Why Your SQL is Slow

Techboom
Techboom
Mar 13 · 5 min read
Much like your slow SQL query, this sleeping baby elephant isn’t going anywhere anytime soon.

Here’s the situation: you run a subscription business with hundreds of thousands of users. Users can subscribe or unsubscribe at any time, as often as they like.

To keep track of the subscriptions, you keep a table in your PostgreSQL database that looks something like this:

CREATE TABLE subscription_history (
user_id BIGINT NOT NULL
, product_id INT NOT NULL
, is_active BOOLEAN NOT NULL
, ts TIMESTAMP NOT NULL
)

To follow along with the code, you can use the following script to generate some sample data.

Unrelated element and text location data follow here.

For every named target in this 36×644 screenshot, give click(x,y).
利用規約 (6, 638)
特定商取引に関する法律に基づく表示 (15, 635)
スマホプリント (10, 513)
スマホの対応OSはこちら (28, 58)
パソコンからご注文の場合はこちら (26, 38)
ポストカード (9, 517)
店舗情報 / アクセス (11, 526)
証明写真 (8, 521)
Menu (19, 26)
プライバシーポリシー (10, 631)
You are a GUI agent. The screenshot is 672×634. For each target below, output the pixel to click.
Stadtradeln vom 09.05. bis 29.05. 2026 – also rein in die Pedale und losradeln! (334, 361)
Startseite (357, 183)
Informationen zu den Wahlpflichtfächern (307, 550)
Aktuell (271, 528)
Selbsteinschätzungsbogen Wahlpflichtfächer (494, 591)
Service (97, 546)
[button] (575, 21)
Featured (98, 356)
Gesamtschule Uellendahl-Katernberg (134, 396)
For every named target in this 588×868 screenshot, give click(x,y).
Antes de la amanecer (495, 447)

INSERT INTO subscription_history
( user_id, product_id, is_active, ts )
SELECT
a.n AS user_id
, ROUND(RANDOM() * 3) AS product_id
, CASE WHEN RANDOM() < 0.5 THEN FALSE ELSE TRUE END AS is_active
, TIMESTAMP '2017-03-01' + RANDOM() * INTERVAL '2 years' as ts
FROM generate_series(1, 500000) AS a(n), generate_series(1,5)

The data might not be totally realistic, but it gives us the basic attributes needed: many users updating their subscription status at unpredictable times over the course of 2 years. You can adjust how much data is inserted by changing the second argument of generate_series, currently set at “500,000”.

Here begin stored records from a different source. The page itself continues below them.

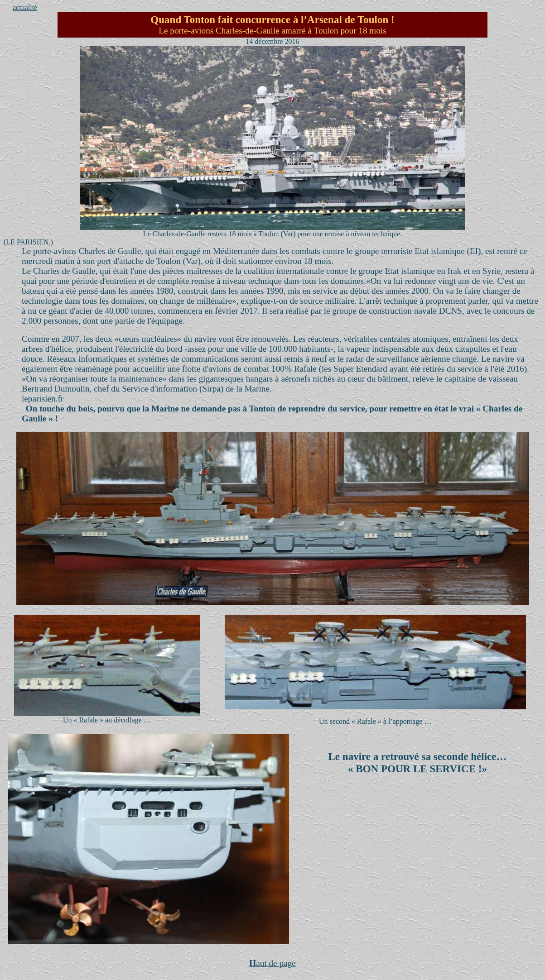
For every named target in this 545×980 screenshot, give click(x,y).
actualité (25, 7)
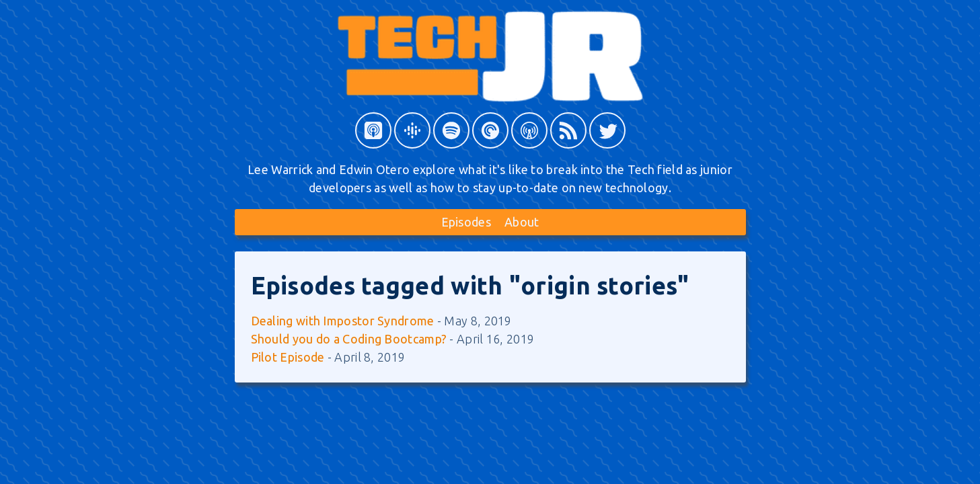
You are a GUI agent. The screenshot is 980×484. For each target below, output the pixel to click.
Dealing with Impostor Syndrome (342, 321)
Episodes (466, 222)
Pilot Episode (288, 357)
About (522, 222)
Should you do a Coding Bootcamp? (349, 339)
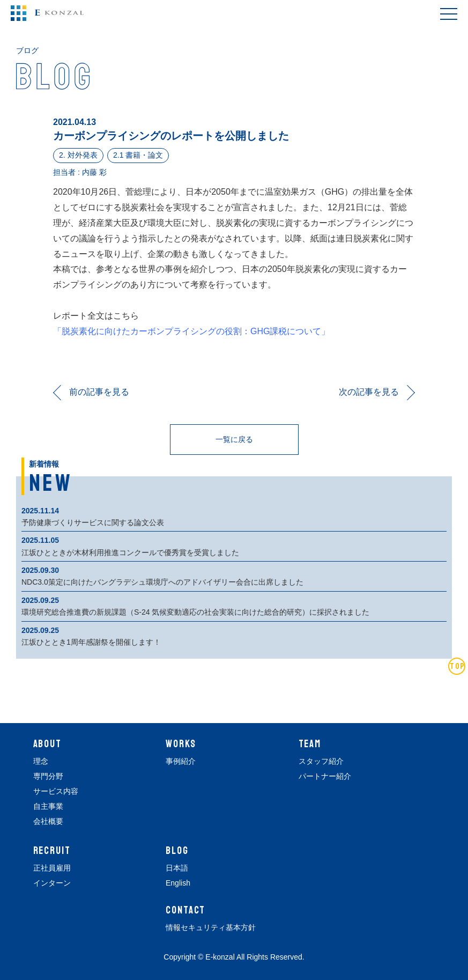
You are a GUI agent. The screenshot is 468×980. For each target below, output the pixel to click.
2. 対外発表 (78, 155)
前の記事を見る (99, 392)
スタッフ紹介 (321, 761)
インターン (52, 883)
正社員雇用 (52, 868)
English (178, 883)
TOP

Go ahead and take a look at the sample data:

SELECT *
FROM subscription_history
ORDER BY user_id, ts
LIMIT 1000

Then, one foul and stormy Thursday, the head of marketing stops by your desk and asks, “Can you pull a quick report on how many active users we have right now?”

As she hovers expectantly over your desk, you cast blankly through your memories of database class so many years ago. Um… maybe something with a subquery?

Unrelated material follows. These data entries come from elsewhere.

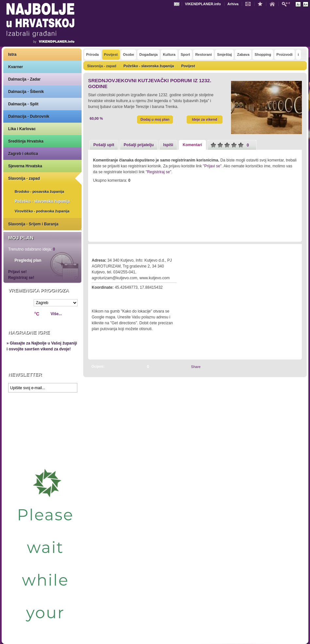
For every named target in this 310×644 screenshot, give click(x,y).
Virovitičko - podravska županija (42, 211)
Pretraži (287, 4)
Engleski (178, 4)
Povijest (188, 66)
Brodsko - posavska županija (39, 192)
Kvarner (15, 67)
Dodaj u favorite (262, 4)
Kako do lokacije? (112, 297)
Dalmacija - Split (23, 104)
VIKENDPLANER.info (203, 4)
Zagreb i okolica (23, 154)
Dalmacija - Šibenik (26, 92)
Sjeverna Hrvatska (25, 166)
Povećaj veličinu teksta (305, 4)
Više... (56, 314)
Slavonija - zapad (24, 178)
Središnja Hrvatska (26, 141)
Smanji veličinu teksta (298, 4)
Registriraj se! (21, 278)
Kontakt (250, 4)
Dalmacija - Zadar (24, 79)
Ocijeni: (98, 366)
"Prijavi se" (212, 166)
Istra (12, 54)
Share (195, 367)
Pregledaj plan (28, 260)
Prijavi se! (17, 272)
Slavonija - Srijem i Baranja (33, 224)
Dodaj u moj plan (155, 119)
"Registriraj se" (158, 172)
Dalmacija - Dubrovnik (29, 116)
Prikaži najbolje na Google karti (42, 435)
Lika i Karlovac (22, 129)
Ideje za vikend (205, 119)
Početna (274, 4)
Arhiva (233, 4)
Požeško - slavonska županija (42, 201)
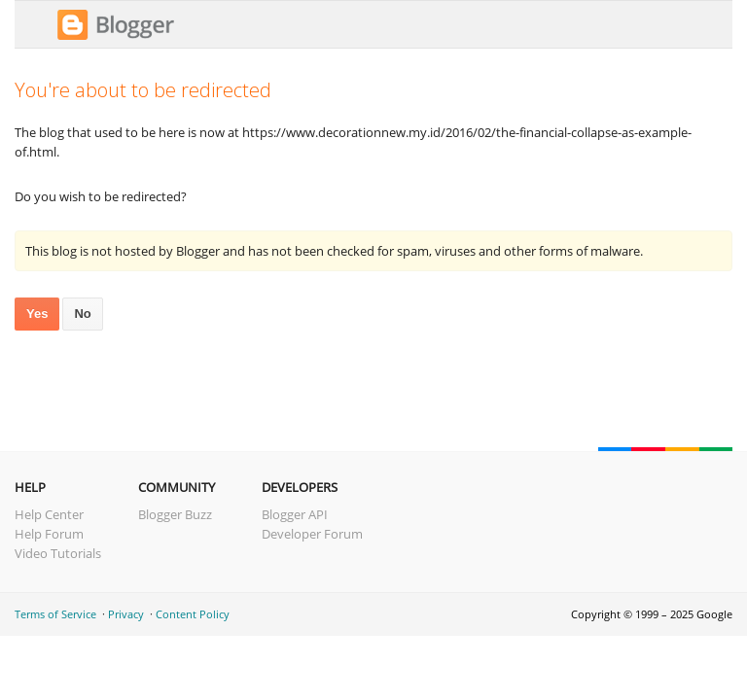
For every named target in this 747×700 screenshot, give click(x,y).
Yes (37, 313)
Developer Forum (312, 534)
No (82, 313)
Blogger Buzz (175, 514)
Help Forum (49, 534)
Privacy (125, 613)
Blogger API (295, 514)
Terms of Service (55, 613)
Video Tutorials (57, 553)
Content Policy (193, 613)
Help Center (49, 514)
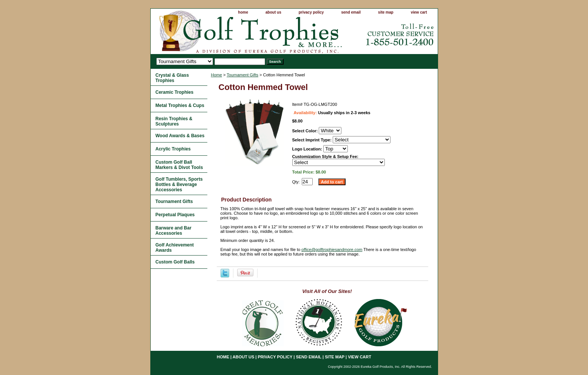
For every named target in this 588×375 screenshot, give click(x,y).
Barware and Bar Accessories (173, 231)
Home (216, 75)
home (243, 12)
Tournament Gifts (242, 75)
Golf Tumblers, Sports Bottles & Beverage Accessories (179, 184)
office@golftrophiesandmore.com (332, 249)
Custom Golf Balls (175, 262)
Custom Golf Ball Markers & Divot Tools (179, 165)
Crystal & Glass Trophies (172, 78)
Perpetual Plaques (175, 215)
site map (386, 12)
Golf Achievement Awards (175, 248)
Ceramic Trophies (174, 92)
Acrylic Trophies (173, 149)
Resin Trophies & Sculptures (174, 121)
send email (351, 12)
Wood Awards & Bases (180, 136)
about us (273, 12)
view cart (419, 12)
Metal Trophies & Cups (180, 105)
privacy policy (311, 12)
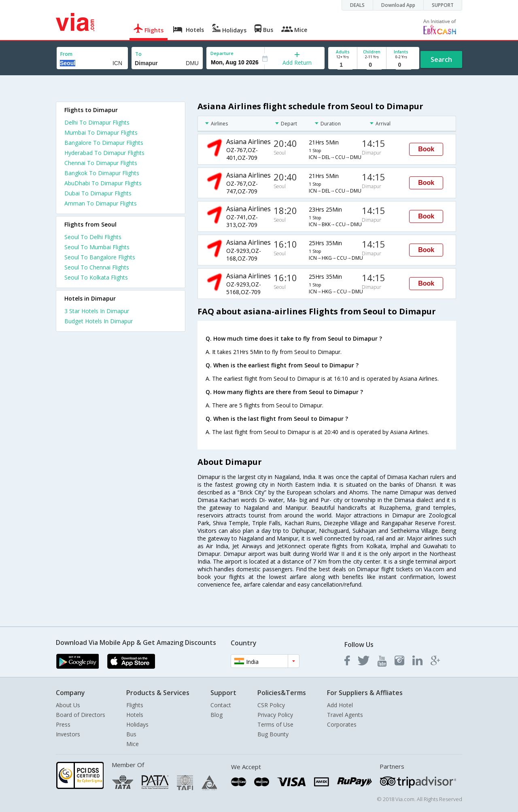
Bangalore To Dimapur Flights (104, 142)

You tried typing this out, but when you ran it, it was so slow that you limited it to the first 5 users for testing:

SELECT
a.user_id
, a.product_id
, MAX(a.ts) AS last_event_ts
, (SELECT is_active FROM subscription_history b WHERE b.ts = MAX(a.ts)
AND b.user_id = a.user_id AND b.product_id = a.product_id) AS current_status
FROM subscription_history a
WHERE a.user_id < 5
GROUP BY a.user_id, a.product_id

You tell your imperious marketing professional that it might take a while to process the report, and you can send it to them by end of day. Looks like another late night.

Keep in mind that even after getting the results of this query, you’d need to do some grouping and filtering. SQL is a declarative language — it works best when you tell the database engine exactly what you want. You just need to think of a better way to phrase the question.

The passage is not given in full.